WHAT YOU HAVE TO DO:
Extract each line from the rows below that contains the word "dimensions". The match is case-sensitive.

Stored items
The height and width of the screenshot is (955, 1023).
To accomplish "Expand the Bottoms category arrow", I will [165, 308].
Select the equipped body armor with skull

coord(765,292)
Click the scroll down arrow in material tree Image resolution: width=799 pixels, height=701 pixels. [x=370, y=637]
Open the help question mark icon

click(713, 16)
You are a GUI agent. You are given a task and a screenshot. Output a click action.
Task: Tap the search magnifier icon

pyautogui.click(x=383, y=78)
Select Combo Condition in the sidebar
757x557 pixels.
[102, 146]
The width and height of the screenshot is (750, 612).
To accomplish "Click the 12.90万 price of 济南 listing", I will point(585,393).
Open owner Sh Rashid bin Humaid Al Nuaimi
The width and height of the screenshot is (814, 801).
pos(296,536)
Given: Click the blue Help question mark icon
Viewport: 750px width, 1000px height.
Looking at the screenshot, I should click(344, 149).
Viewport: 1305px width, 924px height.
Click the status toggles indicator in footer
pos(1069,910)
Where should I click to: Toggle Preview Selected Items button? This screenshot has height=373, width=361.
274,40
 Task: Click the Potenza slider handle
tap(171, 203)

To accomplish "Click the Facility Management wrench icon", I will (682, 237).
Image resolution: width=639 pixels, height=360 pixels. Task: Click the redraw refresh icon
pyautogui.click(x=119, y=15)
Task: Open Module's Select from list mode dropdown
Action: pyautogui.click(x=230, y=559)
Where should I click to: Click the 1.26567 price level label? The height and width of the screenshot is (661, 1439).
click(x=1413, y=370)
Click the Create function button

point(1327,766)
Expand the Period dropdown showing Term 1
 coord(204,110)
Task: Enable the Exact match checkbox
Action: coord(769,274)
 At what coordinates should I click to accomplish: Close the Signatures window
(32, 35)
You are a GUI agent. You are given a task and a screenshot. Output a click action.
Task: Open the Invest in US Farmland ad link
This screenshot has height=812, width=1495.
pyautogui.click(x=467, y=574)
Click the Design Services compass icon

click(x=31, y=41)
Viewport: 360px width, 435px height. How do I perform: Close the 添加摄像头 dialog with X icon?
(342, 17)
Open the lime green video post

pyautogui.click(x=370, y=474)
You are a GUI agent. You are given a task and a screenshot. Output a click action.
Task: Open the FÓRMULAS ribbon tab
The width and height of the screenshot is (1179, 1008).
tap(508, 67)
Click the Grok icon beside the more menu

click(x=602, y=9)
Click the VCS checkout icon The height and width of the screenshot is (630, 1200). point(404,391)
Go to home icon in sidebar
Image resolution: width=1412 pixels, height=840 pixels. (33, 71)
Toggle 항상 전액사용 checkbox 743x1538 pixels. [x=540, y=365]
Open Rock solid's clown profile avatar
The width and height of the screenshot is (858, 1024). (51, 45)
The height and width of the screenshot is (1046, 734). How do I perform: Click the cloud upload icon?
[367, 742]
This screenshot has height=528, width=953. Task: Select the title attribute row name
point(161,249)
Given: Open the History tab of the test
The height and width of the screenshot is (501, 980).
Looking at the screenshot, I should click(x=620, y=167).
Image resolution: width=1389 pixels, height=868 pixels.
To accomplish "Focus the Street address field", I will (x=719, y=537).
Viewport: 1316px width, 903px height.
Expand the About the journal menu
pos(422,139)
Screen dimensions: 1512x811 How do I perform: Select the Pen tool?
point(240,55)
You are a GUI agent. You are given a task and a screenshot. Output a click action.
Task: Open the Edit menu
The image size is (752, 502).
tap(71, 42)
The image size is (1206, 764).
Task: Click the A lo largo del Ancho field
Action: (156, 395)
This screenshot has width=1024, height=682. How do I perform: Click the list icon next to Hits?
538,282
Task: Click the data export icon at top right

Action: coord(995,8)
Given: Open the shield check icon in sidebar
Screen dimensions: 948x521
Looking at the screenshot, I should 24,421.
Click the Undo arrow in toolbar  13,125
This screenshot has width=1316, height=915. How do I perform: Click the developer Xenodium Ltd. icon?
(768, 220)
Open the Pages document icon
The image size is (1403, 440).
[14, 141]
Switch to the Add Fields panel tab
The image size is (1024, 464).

EXPECTED ANSWER:
Screen dimensions: 1512x811 How do I perform: Select the Pen tool?
Screen dimensions: 948x521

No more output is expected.